Вдали уныло и надрывно завывала морская собачка
[147].
Потом в зарослях морского салата забрезжило какое-то смутное мерцание - это фосфоресцирующая медуза волокла домой подгулявшего собутыльника; а вот, неуверенно извиваясь тщедушным телом, надменно продефилировал пьяный вдрызг хлыщеватый угорь с двумя бессильно повисшими на его плавниках замурзанными шлюхами-муренами.
Пара молоденьких лососей в униформе с серебряными позументами остановилась, презрительно глядя на эту неверными движениями плывущую им навстречу расхристанную компанию, которая сиплыми, пропитыми голосами принялась вдруг горланить на весь риф:
- Та-ам, в мараской капусте,
я карасотку са-аретил.
«Будешь ты моею», - ей саказал,
а она, зардевшись, плавником закарылась,
и, сгорев от сатарасти,
вся мне с потрохами отдалась.
Ах, в мараской ка-апусте...
- Так вот нет же, хамы, западло мне всяким сопливым молокососам дорогу уступать... Не на того напали... На-кось выкуси!... - заплетающимся языком завопил вдруг допившийся до зеленого змия угорь, вламываясь в амбицию.
Один из серебряных юнцов прикрикнул на него:
- Молчать, сукин сын! И не сметь выражаться на этом гнус ном жаргоне. Извольте говорить на венском диалекте. Вы что себе возомнили, мерзавцы, думаете, если вы единственная дрянь, которая не водится в Дунае, то вам все можно?!
- Тсс, тсс, - зашипела на них медуза. - Вы бы, милостивые государи, и в самом деле постыдились при знатных особах так ругаться! Зенки-то свои пьяные разуйте наконец...
Гуляки разом притихли и с невольной робостью взглянули в ту сторону, куда обратила свой призрачный лик медуза: хилые, изможденные фигуры, затянутые в уныло серые чиновничьи мундиры, ханжески потупив очи, тихо следовали своей дорогой.
- Ланцетники!
[148] - прошептал мгновенно протрезвевший собутыльник медузы дрогнувшим голосом.
- ???
- О, это действительно важные персоны! И в каких чинах - надворные советники, дипломаты... Да уж, как говорится, большому кораблю - большое плавание! Эти уникальные
существа и впрямь самой природой предназначены для высоких государственных постов: они ведь начисто лишены и мозгов и позвоночника!
Все на минуту замерли в немом и почтительном изумлении, а потом, под впечатлением скромного достоинства государственных мужей, благопристойно расплылись в разные стороны,..
И вновь гробовая тишина нависла над морским дном.
Но время шло, и вот уже полночь - час, когда темные силы предаются своему сатанинскому непотребству.
Кажется, послышались голоса?.. Нет, креветки давно почивают.
Это ночная стража: крабы-полицейские!..
Вот они, упирая в скрипучий песок закованные в непробиваемый панцирь ноги, волокут свою добычу в укромное место.
Горе тому, кто попадется им в клешни: ради наживы они ни перед чем не остановятся, пойдут на любое преступление, будь то убийство или лжесвидетельство, - все об этом знают, но ни один суд не осмелится подвергнуть сомнению их лживые показания.
Даже электрические скаты, случайно сталкиваясь в сутолоке кораллового рифа с этими ужасными стражами порядка, бледнеют и тут же спешат куда-нибудь ретироваться - от греха подальше...
Что уж тут говорить о такой кисейной барышне, как актиния, у которой от страха сердце ушло куда-то в пятки ее бесчисленных щупальцев: ох и разговоров будет, если ее, приличную даму, обнаружат лежащей посреди улицы!

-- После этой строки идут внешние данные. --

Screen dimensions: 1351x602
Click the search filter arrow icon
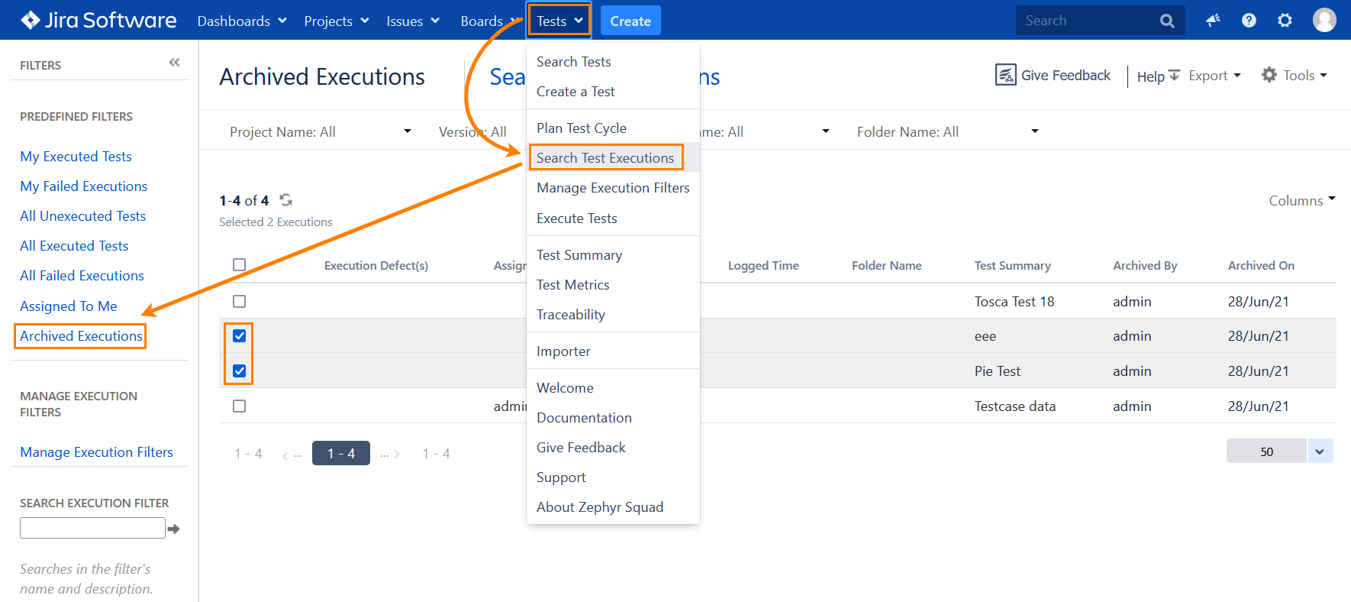tap(174, 529)
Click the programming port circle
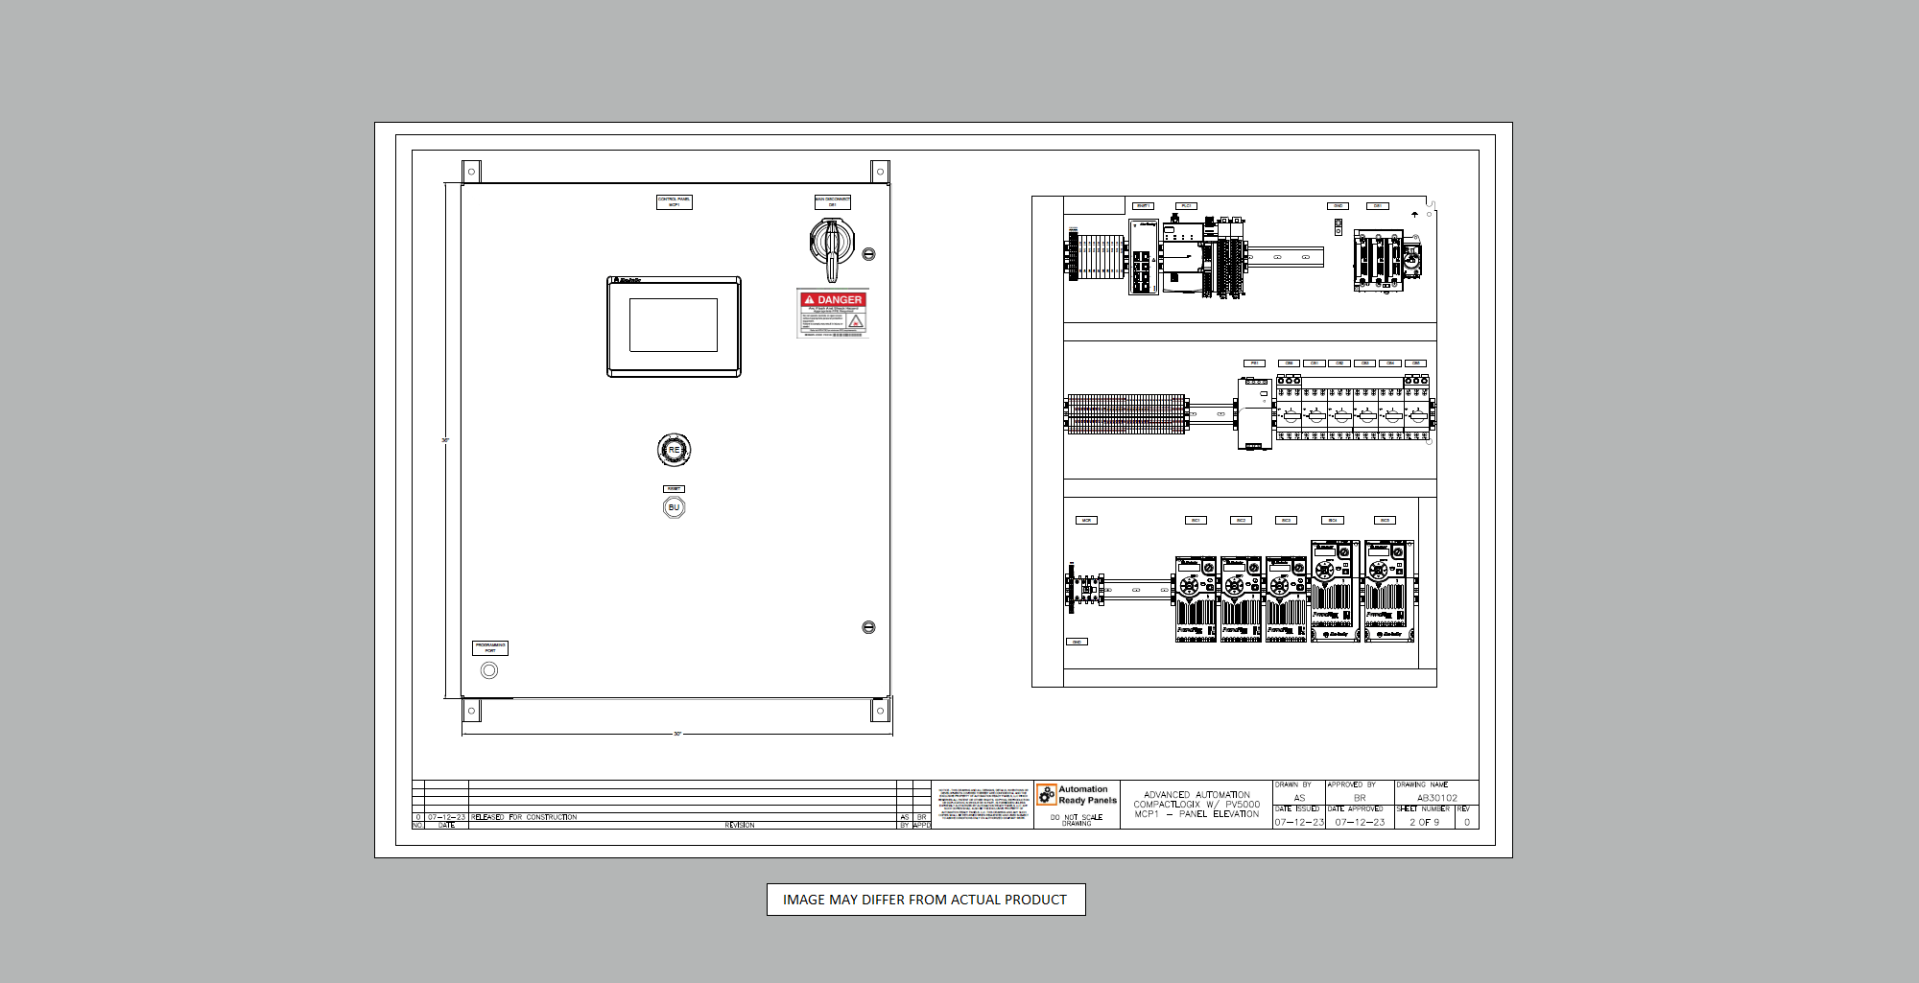1919x983 pixels. 489,670
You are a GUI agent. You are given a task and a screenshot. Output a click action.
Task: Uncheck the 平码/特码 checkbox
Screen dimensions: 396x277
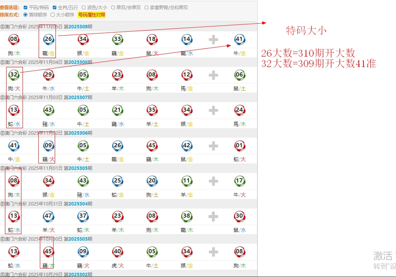point(26,7)
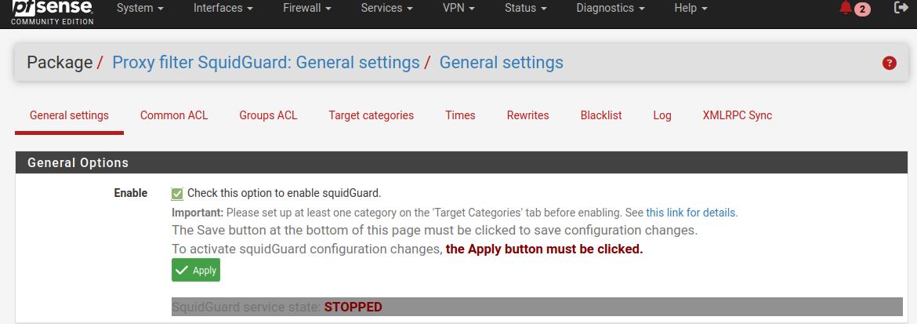Open the Services menu

(x=386, y=8)
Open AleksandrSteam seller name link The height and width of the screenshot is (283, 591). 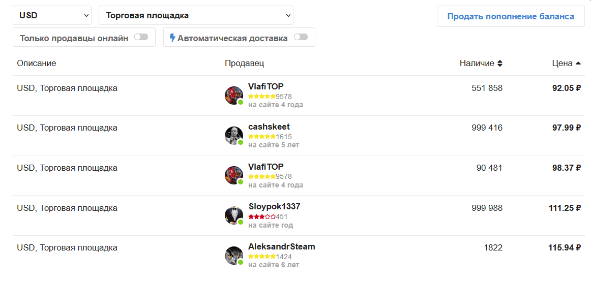tap(282, 247)
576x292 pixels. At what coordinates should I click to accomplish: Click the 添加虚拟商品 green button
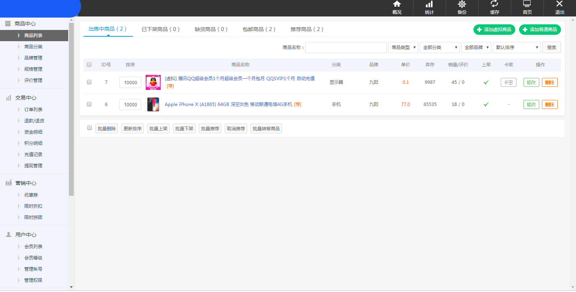click(x=494, y=29)
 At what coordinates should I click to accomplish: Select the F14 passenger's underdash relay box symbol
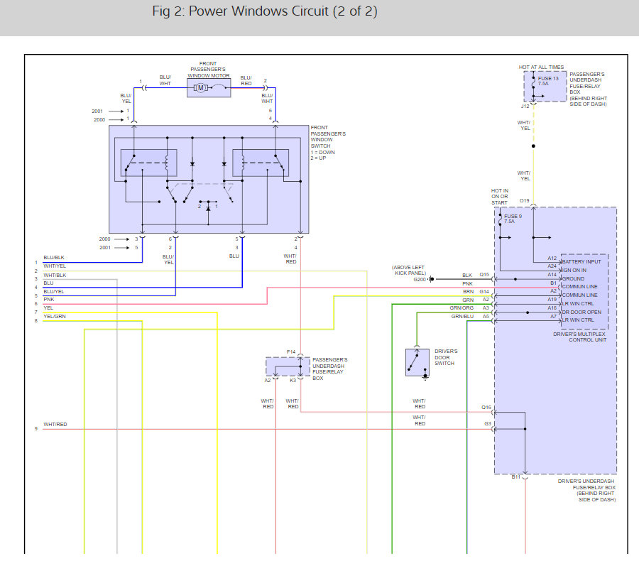288,366
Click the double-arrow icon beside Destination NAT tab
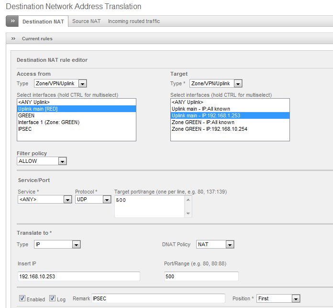Image resolution: width=333 pixels, height=308 pixels. (12, 22)
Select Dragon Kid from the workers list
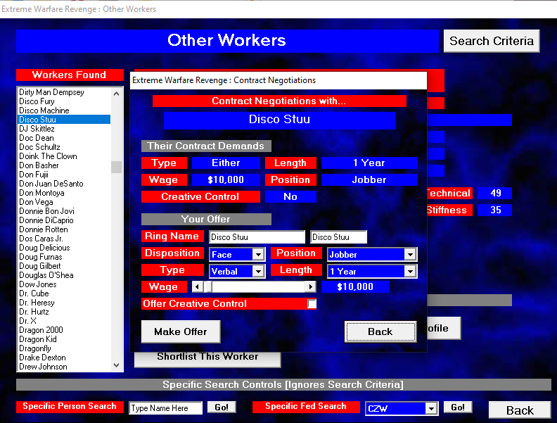This screenshot has height=423, width=557. 38,339
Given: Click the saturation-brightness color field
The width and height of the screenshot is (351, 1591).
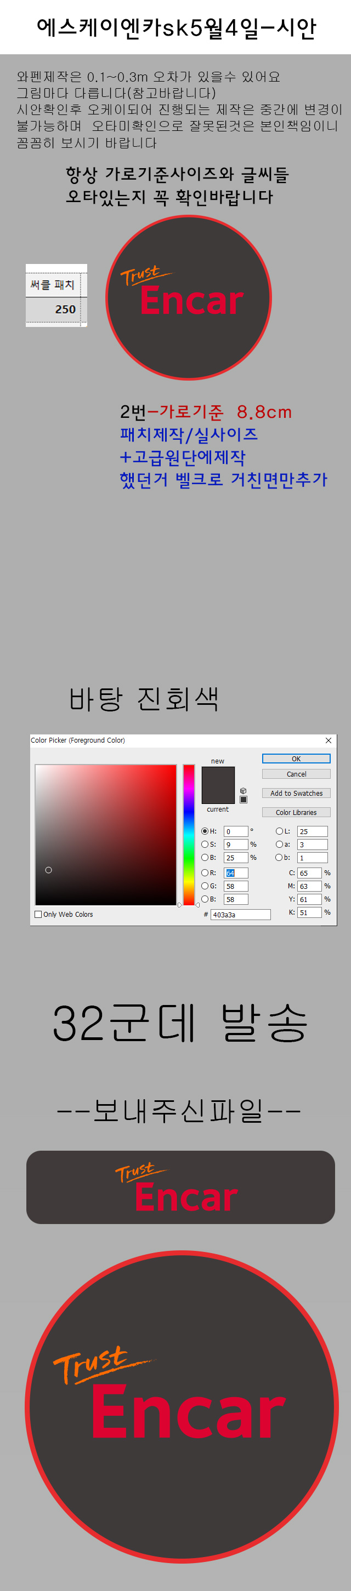Looking at the screenshot, I should (x=106, y=834).
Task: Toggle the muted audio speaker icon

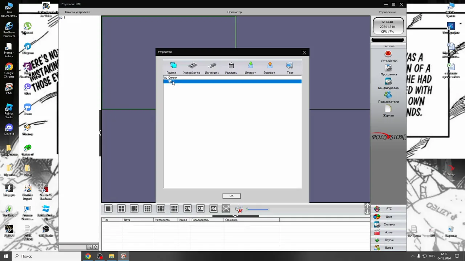Action: (239, 209)
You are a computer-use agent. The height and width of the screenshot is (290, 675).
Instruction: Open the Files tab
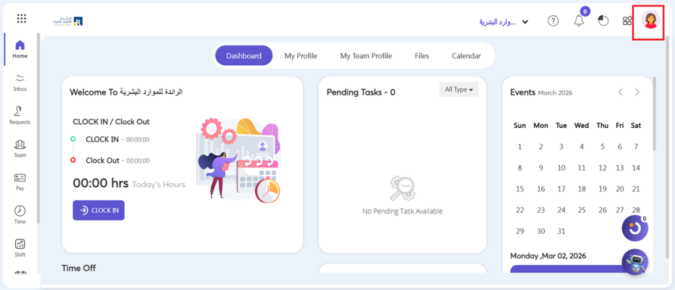(x=422, y=56)
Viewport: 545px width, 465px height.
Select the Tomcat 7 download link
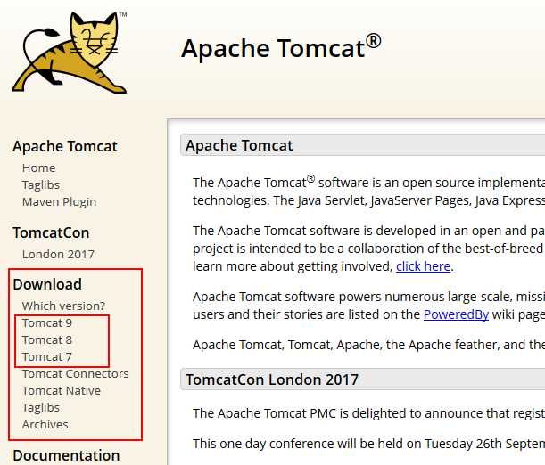(47, 357)
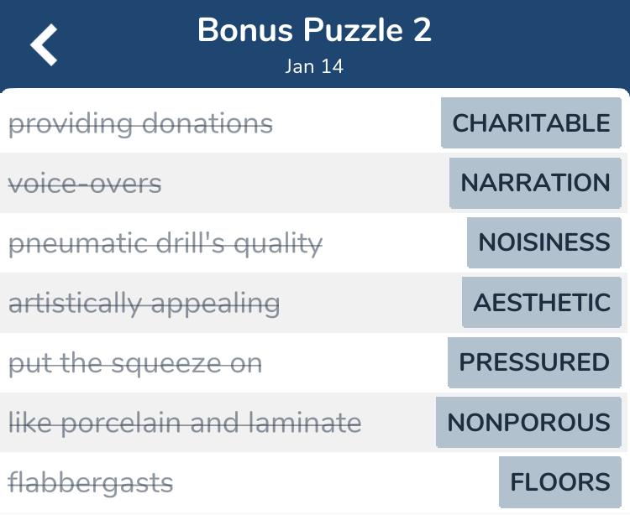
Task: Select the PRESSURED answer tile
Action: tap(535, 362)
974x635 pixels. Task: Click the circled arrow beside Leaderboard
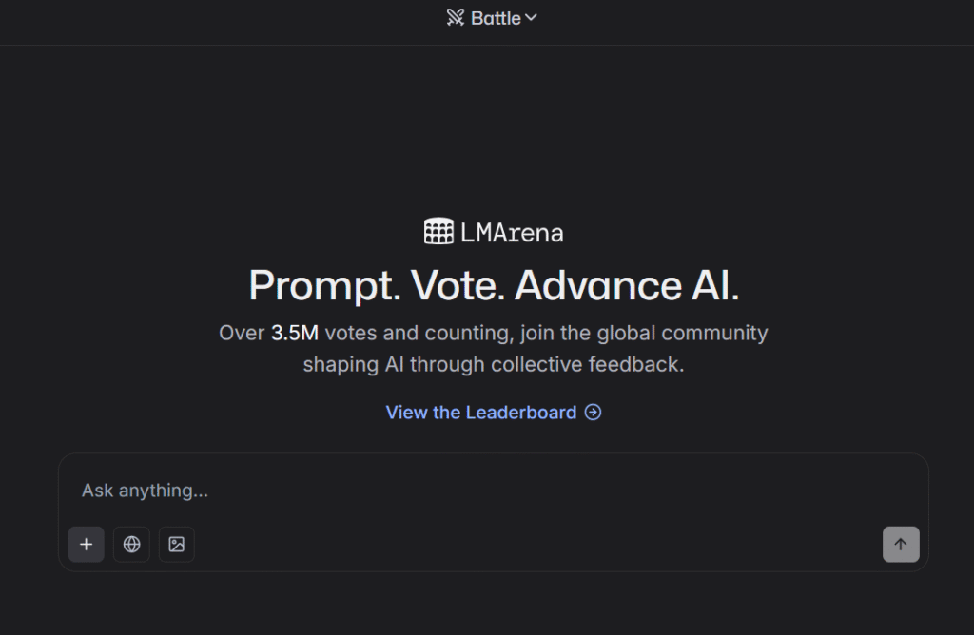[x=594, y=413]
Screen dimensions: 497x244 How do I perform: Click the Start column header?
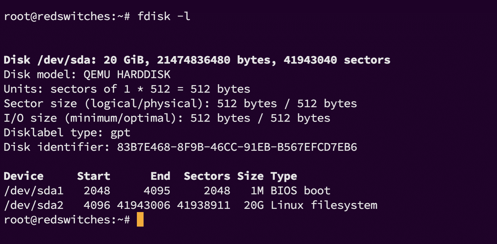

Только бы эти членистоногие шуцманы ее не заметили! Иначе потащат в участок к полицмейстеру, старому, поросшему мхом крабу, первому в округе мошеннику и развратнику, который давно уже пялит на нее свои сальные глазки, и тогда... тогда... Нет, об этом и подумать страшно!
Вот они приближаются... сейчас... сейчас... еще один шаг -и кошмарные клешни неумолимо сомкнуться на ее безжизненно висящих конечностях, обрекая свою несчастную пленницу на позор и бесчестие...
И тут вдруг содрогнулись темные воды, мощные коралловые деревья с жалобным стоном затрепетали, подобно хлипким
водорослям, а вдали показалось какое-то тусклое, не от мира сего свечение...
Крабы, скаты, каракатицы, морские черти и прочая нечисть испуганно пригнулись и сломя голову бросились кто куда в поисках убежища.
Какая-то сверкающая, отсвечивающая призрачной синевой стена с невероятной скоростью летела навстречу - все ближе и ближе надвигалось это люминесцирующее, огромное, как вселенная, Нечто.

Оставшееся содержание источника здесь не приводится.